Quando passamos a ser pais das nossas mães, tornamo-nos exigentes e cansamo-nos por tudo. Ao
contrário de quem é pai de filhas, nós corremos absolutamente contra o tempo, o corpo, os preconceitos, as
cores adequadas para a idade. Somos centrais telefônicas aflitas.

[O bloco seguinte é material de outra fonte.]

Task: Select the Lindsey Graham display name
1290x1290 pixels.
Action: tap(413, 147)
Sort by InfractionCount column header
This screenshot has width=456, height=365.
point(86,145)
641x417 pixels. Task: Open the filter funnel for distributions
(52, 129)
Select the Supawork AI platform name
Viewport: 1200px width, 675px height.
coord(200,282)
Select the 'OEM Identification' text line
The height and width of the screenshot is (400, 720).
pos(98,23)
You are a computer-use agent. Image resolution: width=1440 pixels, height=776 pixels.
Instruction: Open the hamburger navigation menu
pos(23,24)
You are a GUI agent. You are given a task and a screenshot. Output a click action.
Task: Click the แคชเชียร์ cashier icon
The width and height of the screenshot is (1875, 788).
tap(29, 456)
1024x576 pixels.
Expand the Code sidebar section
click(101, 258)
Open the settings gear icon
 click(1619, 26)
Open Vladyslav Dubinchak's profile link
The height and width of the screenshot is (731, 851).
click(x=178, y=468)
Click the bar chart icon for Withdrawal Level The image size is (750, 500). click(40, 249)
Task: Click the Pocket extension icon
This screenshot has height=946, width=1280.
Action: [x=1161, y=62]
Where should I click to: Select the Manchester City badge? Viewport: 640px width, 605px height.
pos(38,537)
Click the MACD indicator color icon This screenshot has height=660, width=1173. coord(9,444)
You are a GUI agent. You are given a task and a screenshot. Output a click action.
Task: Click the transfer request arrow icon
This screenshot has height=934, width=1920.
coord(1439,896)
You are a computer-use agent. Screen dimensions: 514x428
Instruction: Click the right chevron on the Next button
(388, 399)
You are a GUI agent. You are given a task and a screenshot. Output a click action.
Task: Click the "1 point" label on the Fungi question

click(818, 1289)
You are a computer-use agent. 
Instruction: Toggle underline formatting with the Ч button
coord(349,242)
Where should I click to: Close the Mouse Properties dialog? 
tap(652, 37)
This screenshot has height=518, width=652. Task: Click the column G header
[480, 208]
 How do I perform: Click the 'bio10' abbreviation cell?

Queremos sempre que chegue a Primavera, o Verão, que haja sol e aquecem os dias, para descermos à
marginal a ver as pessoas que também se arrastam por cães pequenos. Só gostamos de quem tem cães
pequenos. Odiamos bicharocos grotescos tratados como seres delicados. O nosso Crisóstomo, que é lingrinhas,
corre sempre perigo com cães musculados que as pessoas insistem em garantir que não fazem mal a uma
mosca. Deitam-nos as patas ao peito e atiram-nos ao chão, as filhas que são mães podem cair e partir os ossos
da bacia. Porque temos bacias dentro do corpo. Somos todos estranhos. Passeamos estranhos com os cães na
marginal e o que nos aproveita mesmo é o sol.
A minha mãe adora sol. Melhora de tudo. Com os seus lenços como coisas líquidas e cristalinas ao
pescoço, ela fica lindíssima! E isso compensa. Recompensa. Comemos ao sol. Somos, sem grande segredo, seres
que comem ao sol. Por isso, entre as angústias, sorrimos.